• Отрывок источника:
- - - - -
Мне также хотелось бы, чтоб с этого письма ты, Оля, считала меня своим навсегда... Хотя у нас и не было формального акта, но пусть, пусть ты уже будешь моей подругой, женой... И я вернусь только к тебе. Сказал, понятно, я тебе всю правду. Да и вообще я привык говорить людям только правду, а тебе тем более.

У меня сегодня тоже знаменательный день. Здесь, в священном для каждого русского сердца городе, враг испускает последние предсмертные вздохи.

И мы окажемся в глубоком тылу. Конечно, на короткий срок.

Оля, милая, если б ты знала, свидетелем каких великих событий довелось мне быть. На моих глазах история огненными буквами записывает величественные страницы.

Нам еще рано, да и вообще вредно бахвалиться, но уже можно сказать, что мы нанесли Гитлеру такое поражение, которое, учитывая нашу дальнейшую, неутомимую борьбу, принесет нам в этом году желанную победу, а Гитлеру позорный крах.

Мы, видимо, с тобою встретимся на Украине, в Сумах, как раз там, где зародилась наша дружба, которая так благоприятно крепла в такие тяжелые дни наших испытаний. Я надеюсь, что наша встреча уже не за горами.

Оля, я ведь у тебя просил прислать мне новый адрес папы, но ты почему-то до сих пор не выслала. Вышли мне его, дорогая, побыстрее.
- - - - -
• Предоставленный материал:
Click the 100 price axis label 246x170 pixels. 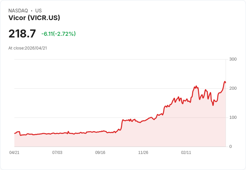(233, 117)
- - - - -
• Ваши задания:
• 1. Почему, по словам автора письма к Оле, он сказал ей всю правду?
• 2. Выпишите из письма к Оле без изменений фрагмент, который начинается словами «Мне также хотелось» и заканчивается словами «Гитлеру позорный крах.».
• 3. Напишите, что могло бы следовать в письме к Оле после его последней фразы.

• Ответы ниже:
• 1. Он привык говорить людям только правду, а Оле тем более.

• 2.
Мне также хотелось бы, чтоб с этого письма ты, Оля, считала меня своим навсегда... Хотя у нас и не было формального акта, но пусть, пусть ты уже будешь моей подругой, женой... И я вернусь только к тебе. Сказал, понятно, я тебе всю правду. Да и вообще я привык говорить людям только правду, а тебе тем более.

У меня сегодня тоже знаменательный день. Здесь, в священном для каждого русского сердца городе, враг испускает последние предсмертные вздохи.

И мы окажемся в глубоком тылу. Конечно, на короткий срок.

Оля, милая, если б ты знала, свидетелем каких великих событий довелось мне быть. На моих глазах история огненными буквами записывает величественные страницы.

Нам еще рано, да и вообще вредно бахвалиться, но уже можно сказать, что мы нанесли Гитлеру такое поражение, которое, учитывая нашу дальнейшую, неутомимую борьбу, принесет нам в этом году желанную победу, а Гитлеру позорный крах.

• 3.
Итак, моя подружка, жду в следующем письме твоего согласия стать моей женой. И став ею, я попрошу тебя, Оля, сохранить полное спокойствие и быть уверенной в том, что я никогда не обманывал своих друзей, и только ждать нашей встречи, которая обязательно будет.

Ну, до свидания, до скорого свидания!

Будь здорова и счастлива.

Привет папе, маме, бабушке и Нюсе.

Алексей тоже шлет всей вашей семье фронтовой привет.

Твой Михаил Алексеев.

29/1-43 г.

Город С.

Что сказать мне об этом письме? Теперь-то, спустя много-много лет, совершенно очевидно, что явно поторопился я, испрашивая ее согласия. Но тогда я был совершенно уверен, что поступлю только так, и никак иначе. Точно так же я был уверен, что и встреча наша, равно как и победа, уже близка, то есть не за горами. Знать бы мне, дурачку, что Победа придет к нам лишь через два года! Но я не знал. Не знал о том и мой брат Алексей, не знал про то, что в том же 1943 году в сентябре сложит свою голову под Ельней. Вспомнить бы мне строчки поэта из его гениальной поэмы «Василий Теркин», главы коей как раз начали приходить к нам в наши сталинградские окопы. Там было и предупреждение, и мудрое напутствие воюющему человеку: «Тут воюй, а не гадай!»

Переписка наша с Ольгой между тем продолжалась в прежнем порядке.

Здравствуй, Оля!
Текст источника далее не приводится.